No rights for tenants in Arkansas 

Study panel wants landlords to fix properties, end retaliatory eviction.

Page 5 of 6

In district court, his wife clutched a bag of anti-rejection meds, just in case their locks were changed while they were away. The clerk asked her to face him for a mug shot, and she began weeping. "Are we going to jail? I don't want to go to jail!" she said.

The judge asked Steve how long they had been in the apartment and allowed him to explain their situation. According to Steve, "She said, 'OK, well, I'm going to give you another week. And if you're not out in a week, you'll have to come back to court, and we'll have to charge you.' " The judge didn't fine them or require them to pay the missed rent. Her action was "a mercy the law does not actually allow judges to extend to the accused," the HRW report notes.

"We had to rush and get what we can get. What's bad about it, when you try to get another apartment, the application's going to tell that you were evicted," Steve said. Their new apartment had a carbon monoxide leak due to improper stove fittings, no heat and only two outlets, problems that Steve has had to call code about, since his landlord has little interest in remedying them.

Even in straightforward circumstances, failure-to-vacate is preferred by landlords because it is cheaper and easier than civil eviction. "The landlords' position is, we want a simple, effective way to evict an intentionally nonpaying tenant," said commission member Warren. "When a tenant intentionally occupies my property without paying for its use, they're stealing from me. I've never evicted grandma. I've evicted people who blow their money on iPhones or dressing up an old car or buying expensive furniture from rent-a-center."
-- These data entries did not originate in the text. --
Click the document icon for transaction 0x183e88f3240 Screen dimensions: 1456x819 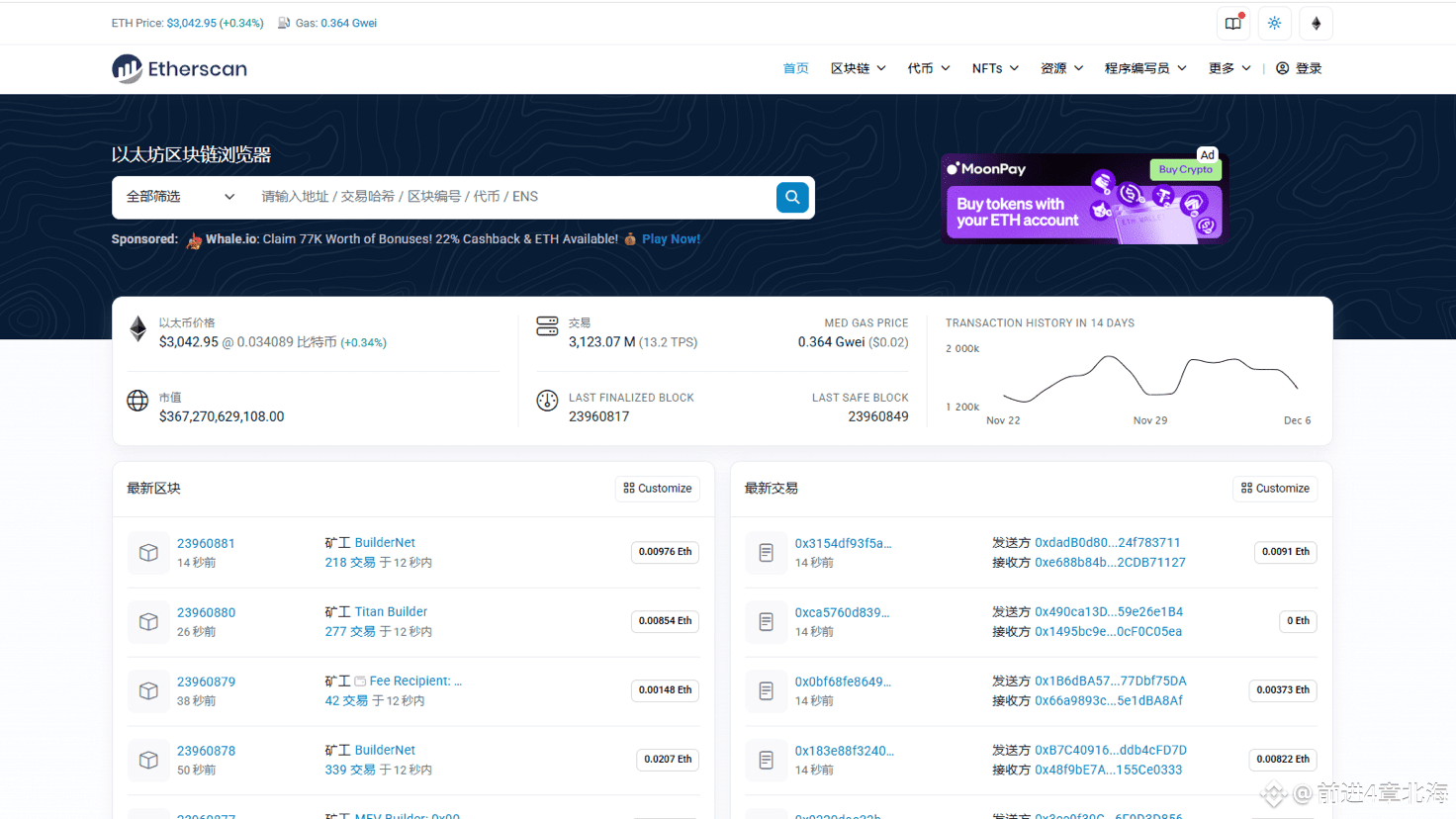coord(766,761)
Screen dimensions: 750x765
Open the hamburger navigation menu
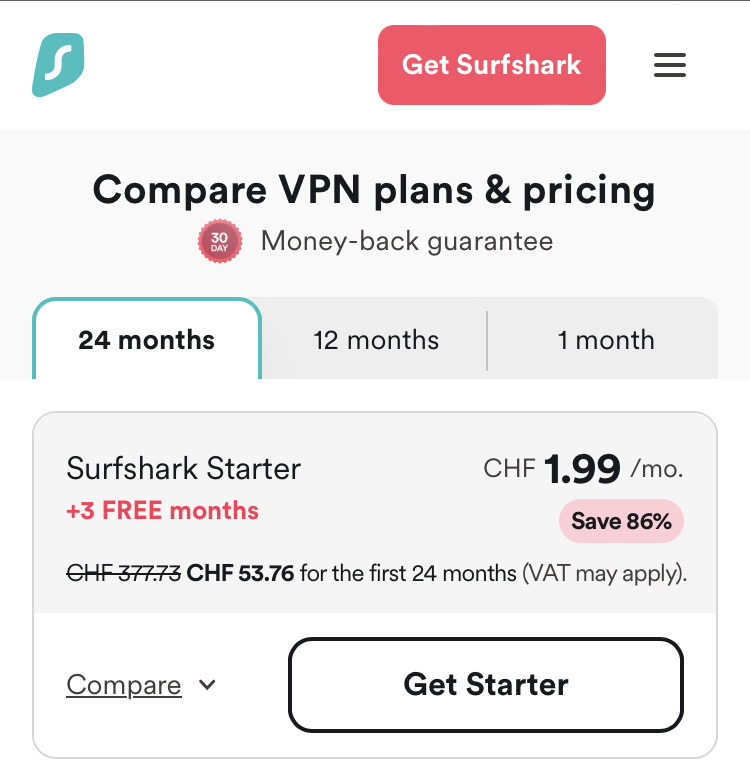point(670,65)
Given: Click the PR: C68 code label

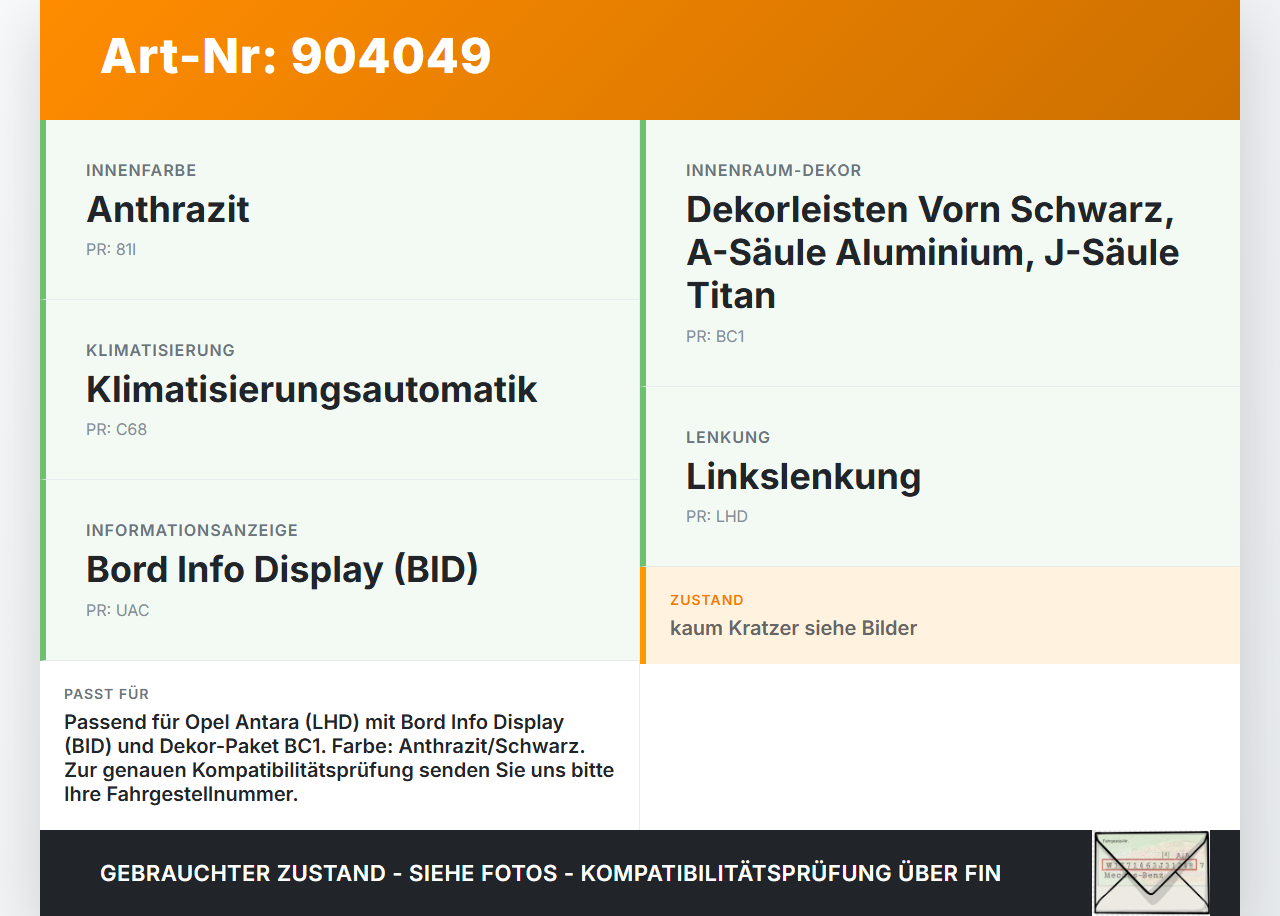Looking at the screenshot, I should pos(116,430).
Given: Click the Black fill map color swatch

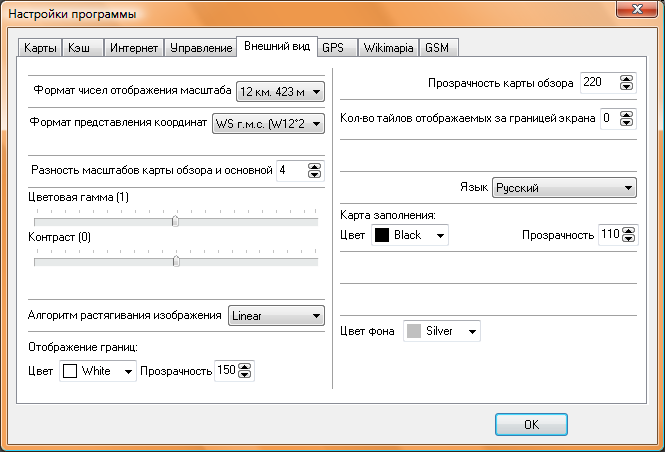Looking at the screenshot, I should (382, 235).
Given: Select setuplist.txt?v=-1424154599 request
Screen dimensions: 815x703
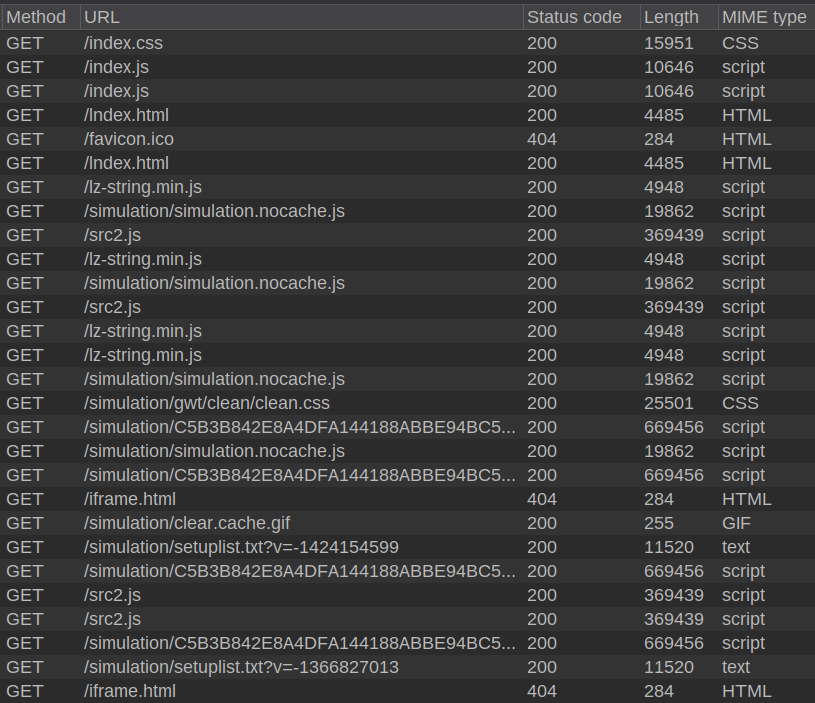Looking at the screenshot, I should point(241,547).
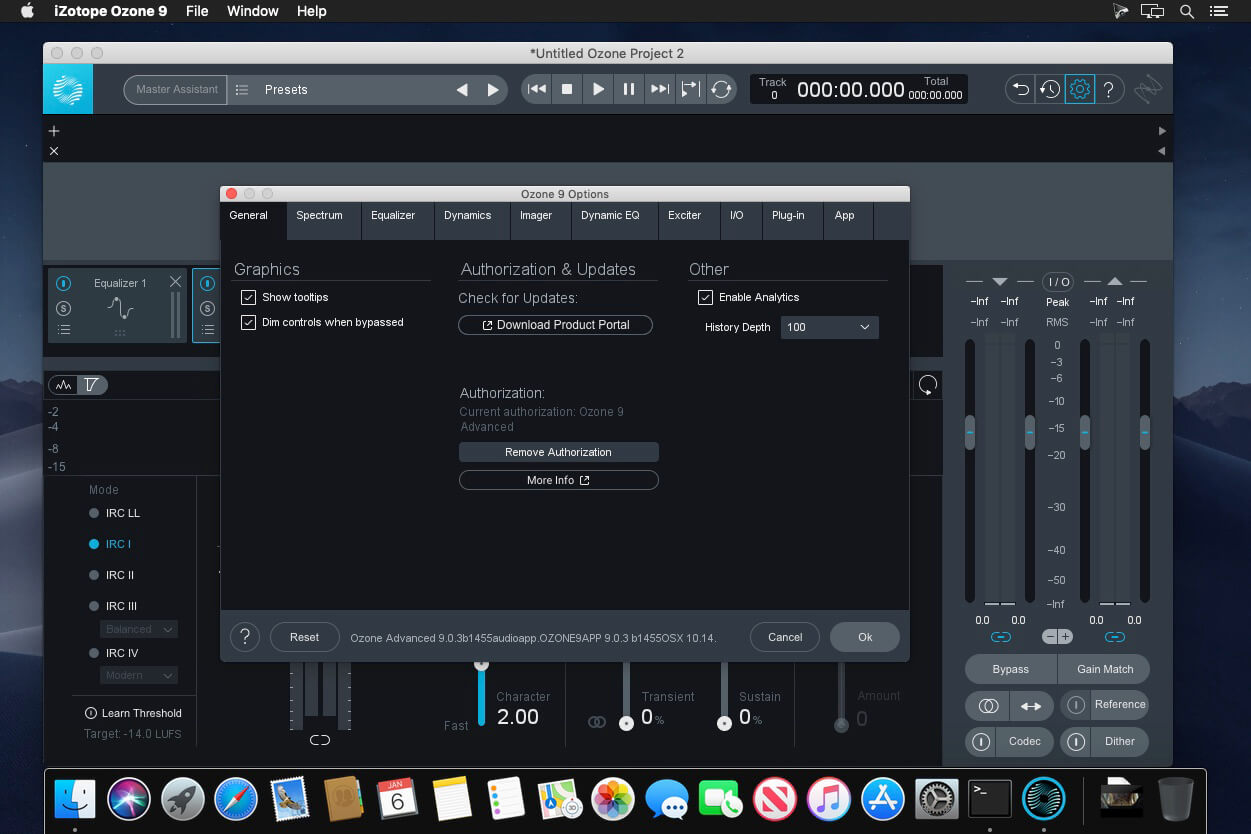This screenshot has width=1251, height=834.
Task: Click the question mark help icon in dialog
Action: pyautogui.click(x=245, y=637)
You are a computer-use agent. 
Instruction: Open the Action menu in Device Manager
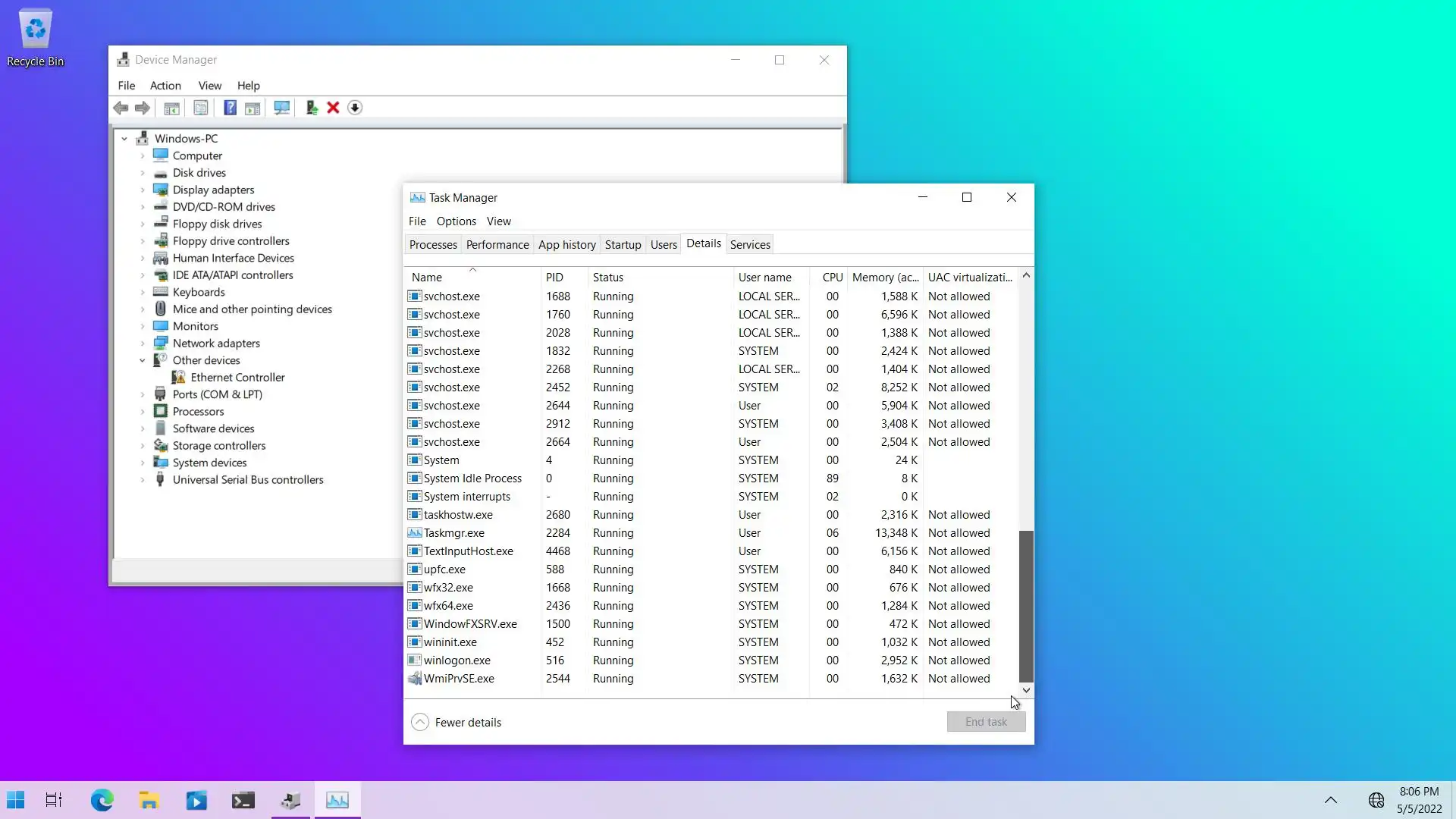(165, 86)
Arkansas has two civil eviction statutes on the book, but one of them is contradictory and unusable. Foster outlines the other, called unlawful detainer: "A landlord would have to file a complaint with the circuit court. The form is complex, most likely requiring a lawyer, and you have to pay court fees of $165. By using the criminal statute, the landlord becomes a victim of a crime and doesn't have to pay court fees."

According to Warren, civil evictions can cost landlords up to $2,000, in addition to any uncollected rent. He's heard horror stories from landlords unable to force tenants to leave. "You get down in the Delta and the poor sections of Arkansas, and you have no way to get any form of eviction. Neither the 10-day failure-to-vacate works, nor does the civil, because attorneys won't take the cases. They're unpopular. You're throwing somebody out," he said.

The commission recommends several statute changes that should make the civil process more attractive to landlords. Among them: having standard forms available so that neither landlords nor tenants need to hire attorneys; giving district courts, with cheaper filing fees and faster dockets, the power to hear civil evictions, and establishing a week or less time frame between the tenant's written response and a possession hearing. Repealing the criminal failure-to-vacate is only recommended when a better civil eviction procedure is in place.